Now, nearly a year to the date, Dahlia’s My Garden is getting major love from fans and critics. The positive response has had a lightening effect. “It feels like I was constipated and I just dumped a big dookie and I feel so much better,” jokes the raspy-voiced singer. “Of course, because I’m an artist, I’m already on to some new shit. But I still am so happy with this project [and] that it’s out and people want to hear it. I don’t feel crazy, you know? I’ve been sitting with this music and it sucked because the joy of music is about sharing it and I wasn’t able to do that for so long.”
The mercurial album is a standout from track to track. Dahlia’s growling reggae-tinged vocals ─ Rihanna meets Axl Rose – captivate from the already popular “Gangsta” and a reworked “My Garden,” to the stirring “Walk On Water,” forceful “Tumbao,” and raw closing track, “Just Another Dude,” one Dahlia recorded in two takes immediately following the end of a destructive relationship. She’s confessional, vulnerable, and real. And it’s freed her.
“In relationships I would lie and have all these secrets that I had to keep and I’m just friggin’ tired of doing that. I kept so many secrets that were really hard for me and they hurt. I had no one to talk to or turn to.
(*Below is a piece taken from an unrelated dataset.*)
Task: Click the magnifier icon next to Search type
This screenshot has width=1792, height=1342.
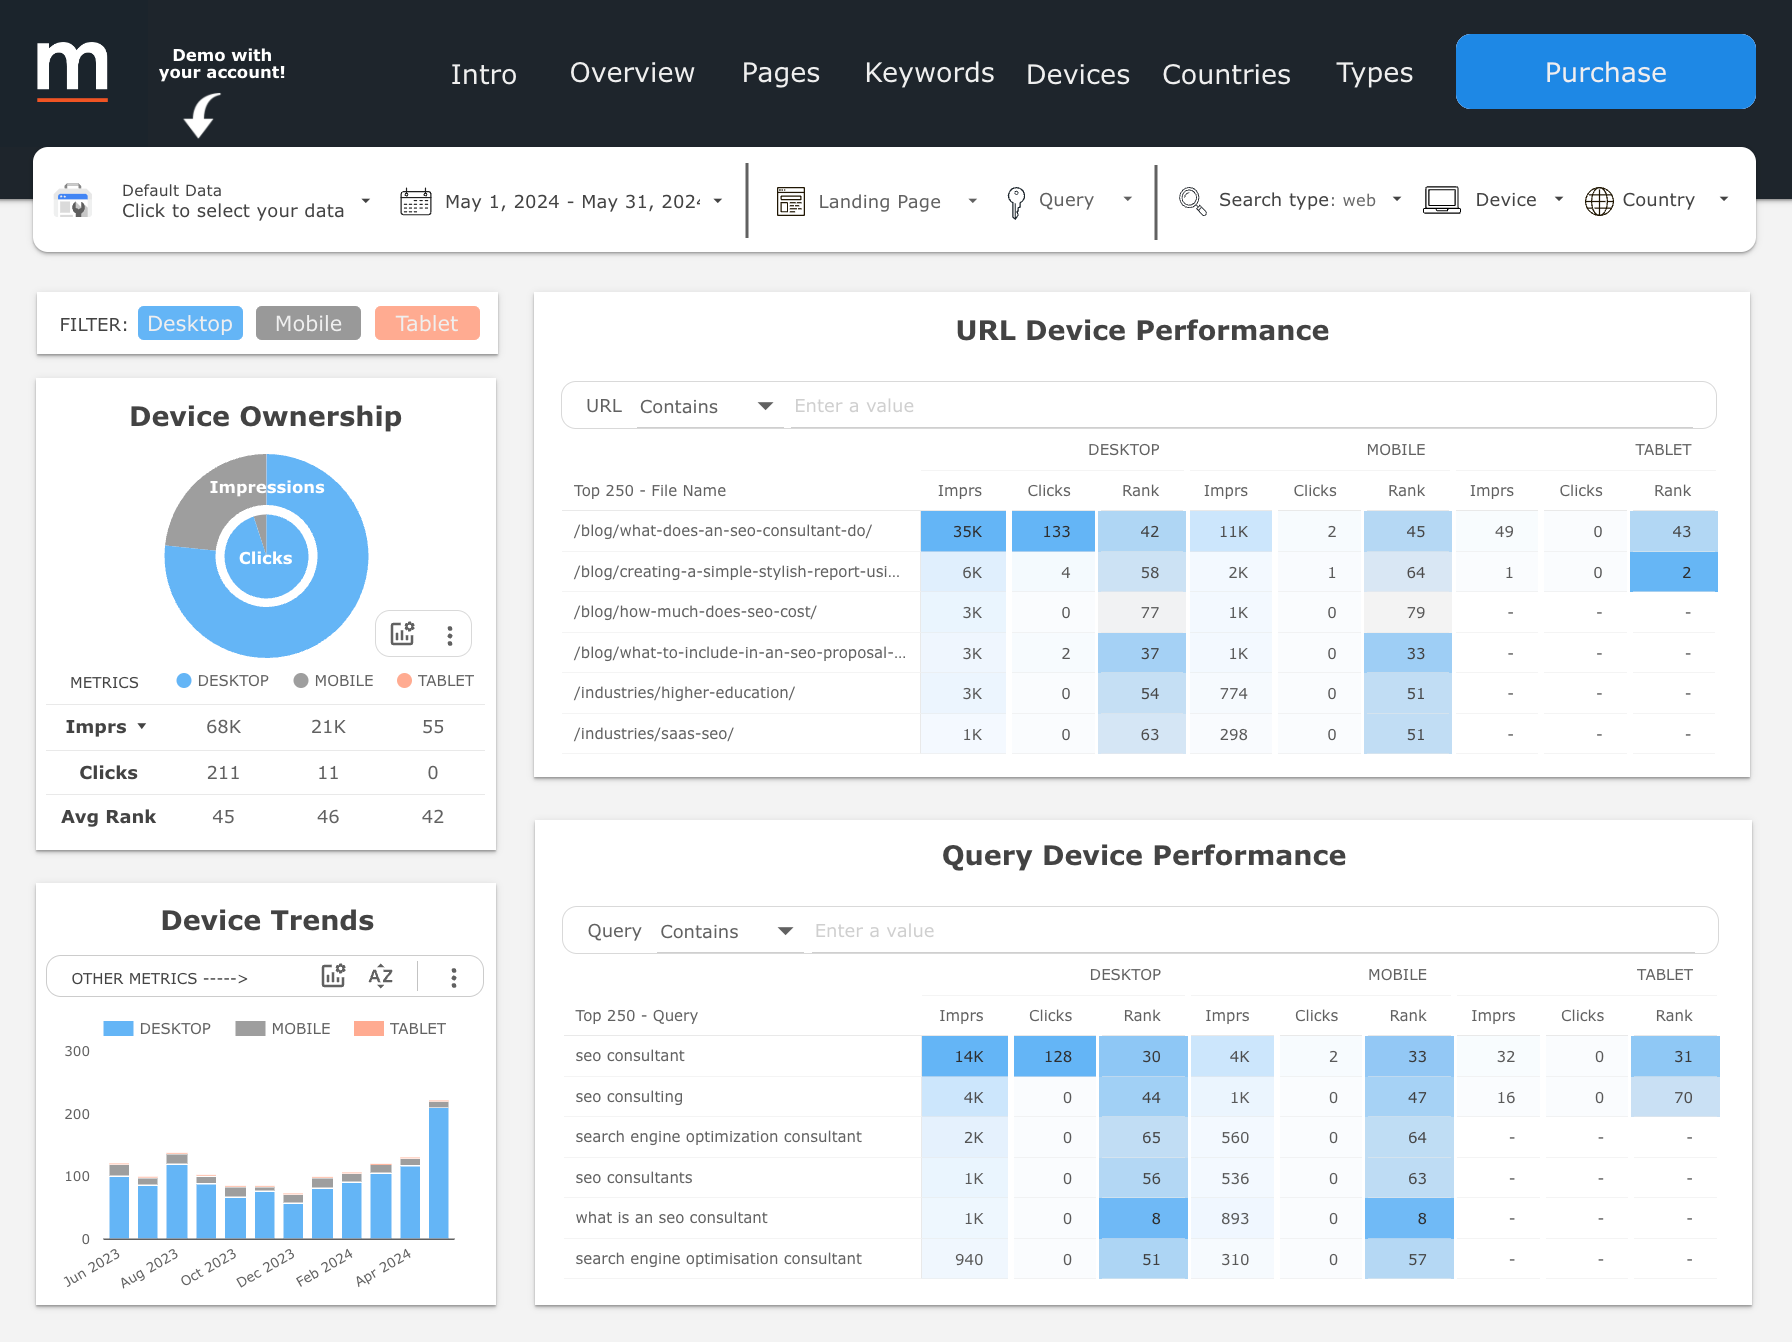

I was really alone, so I guess I took it to the other extreme.”
Dahlia’s next plans include concentrating on her Cuban roots and putting a Spanish project together—just another part of her focus on staying true to her own voice. “I wish there was a pamphlet that said, ‘This is what you got to do to make sure that everyone likes you, and everybody understands, and nobody has a misconception of what you are or misjudges you.’ But ultimately I’m not worried. I know my true intentions and I think if they haven’t already been shown, then they eventually will.”